What to work on:
Copy, with no pictures, the line that contains "Open the Chrome extensions puzzle icon" and each line after it down to the end of the entries below, exactly.

Data excerpts:

*****

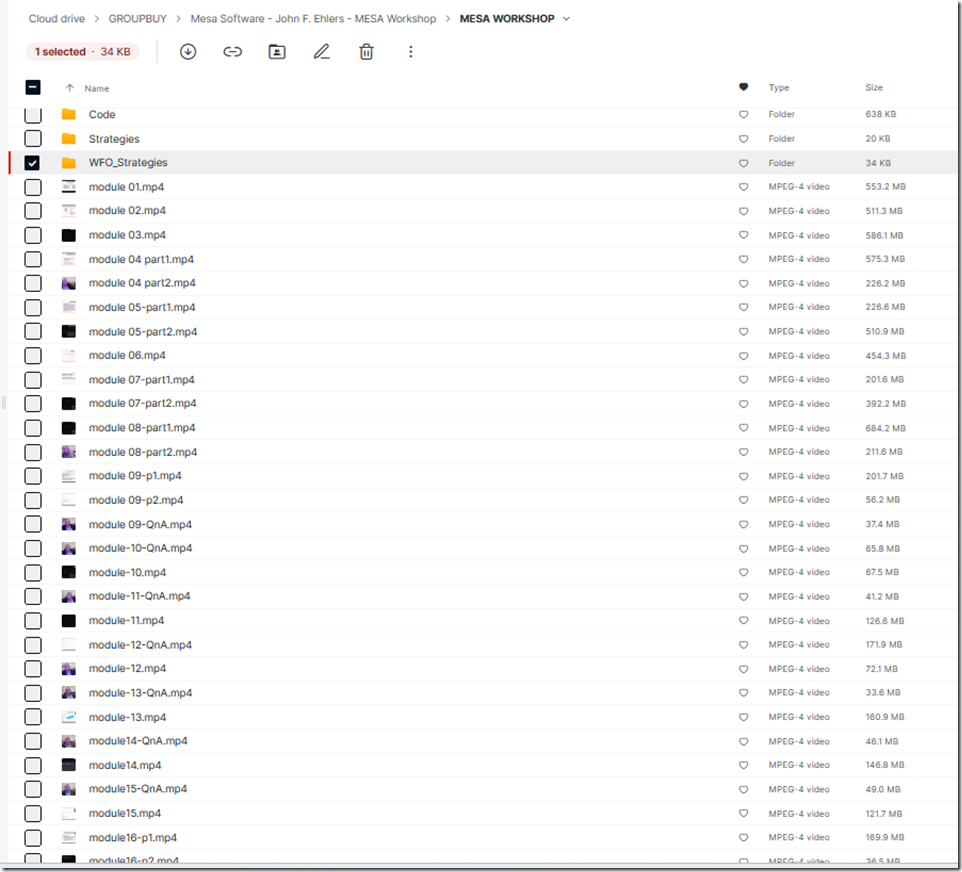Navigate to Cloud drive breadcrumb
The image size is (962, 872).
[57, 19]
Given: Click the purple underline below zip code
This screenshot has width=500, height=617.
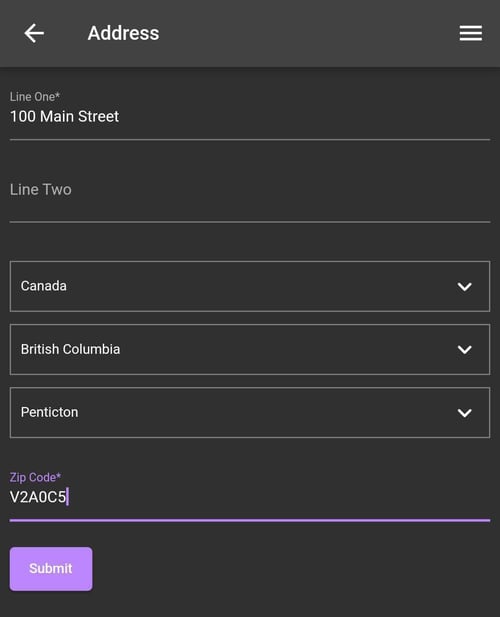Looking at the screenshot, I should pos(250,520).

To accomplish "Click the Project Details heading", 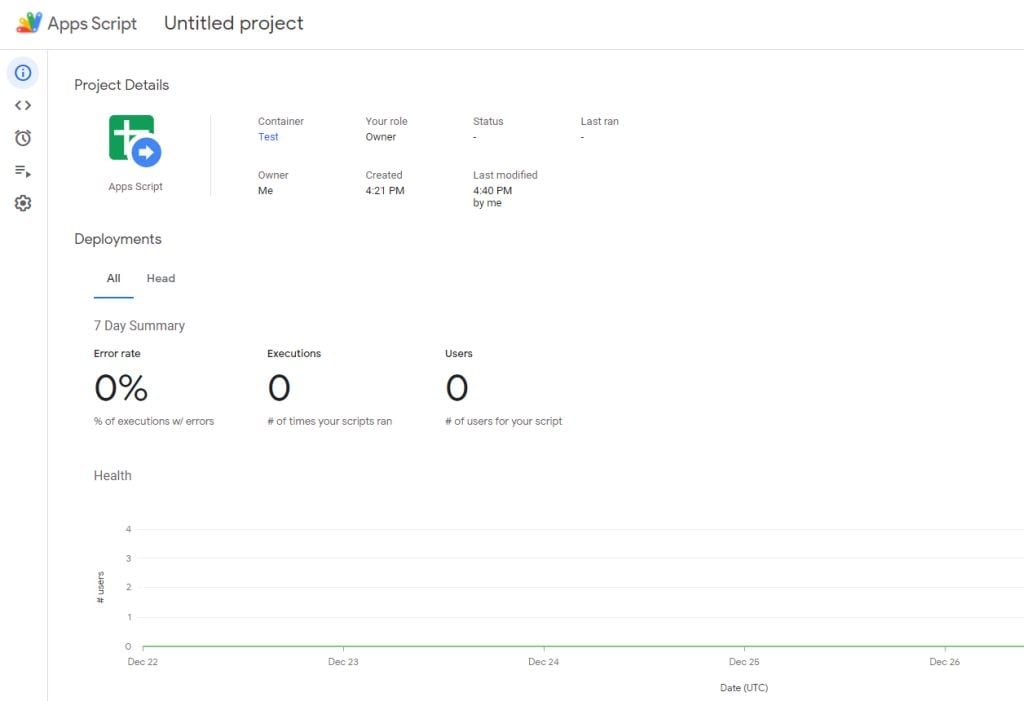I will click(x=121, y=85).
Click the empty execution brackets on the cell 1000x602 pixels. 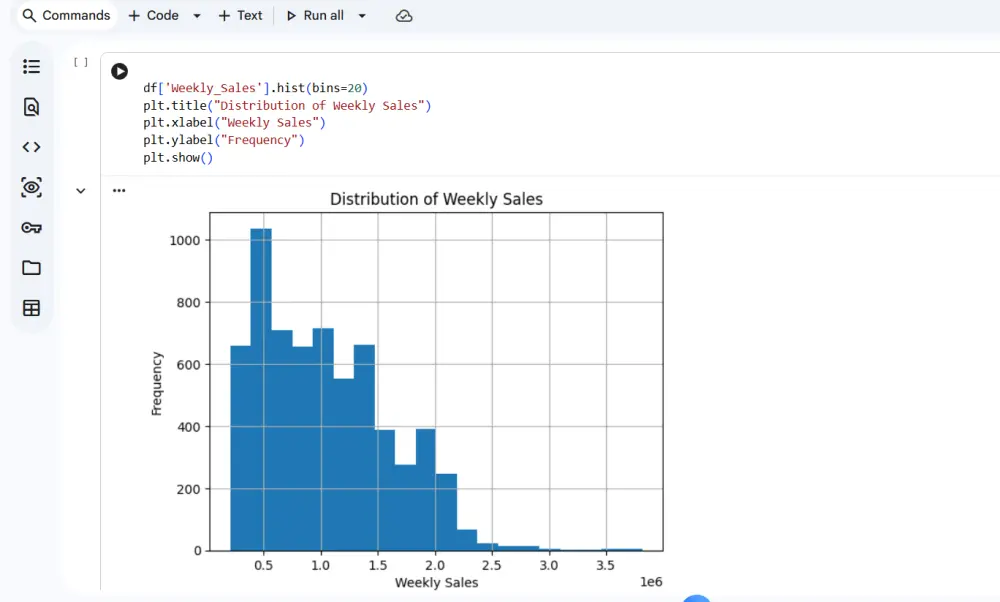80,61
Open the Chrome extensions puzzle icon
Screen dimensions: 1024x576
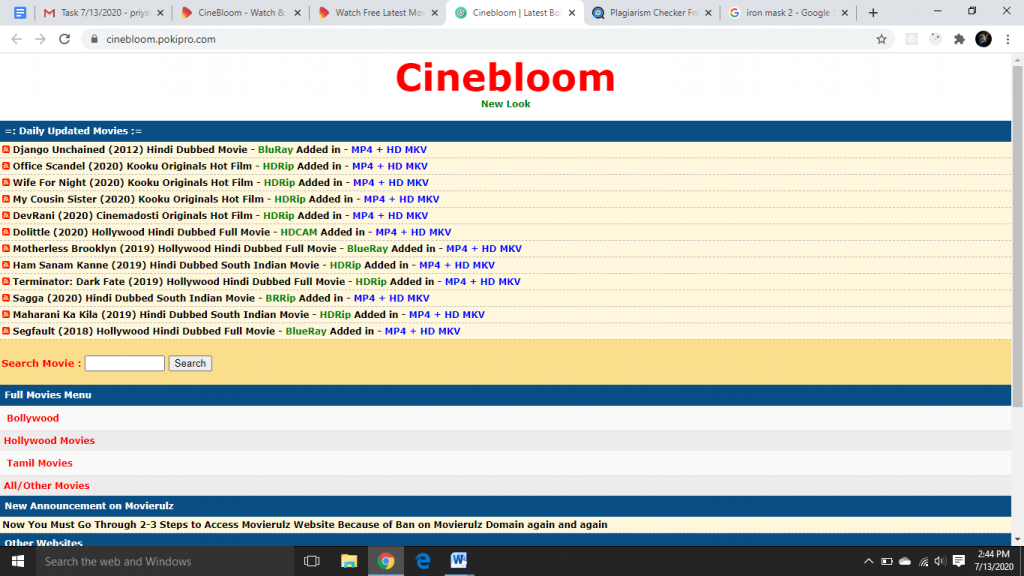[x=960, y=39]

*****

Written solution:
Open the Chrome extensions puzzle icon
Screen dimensions: 1024x576
[x=960, y=39]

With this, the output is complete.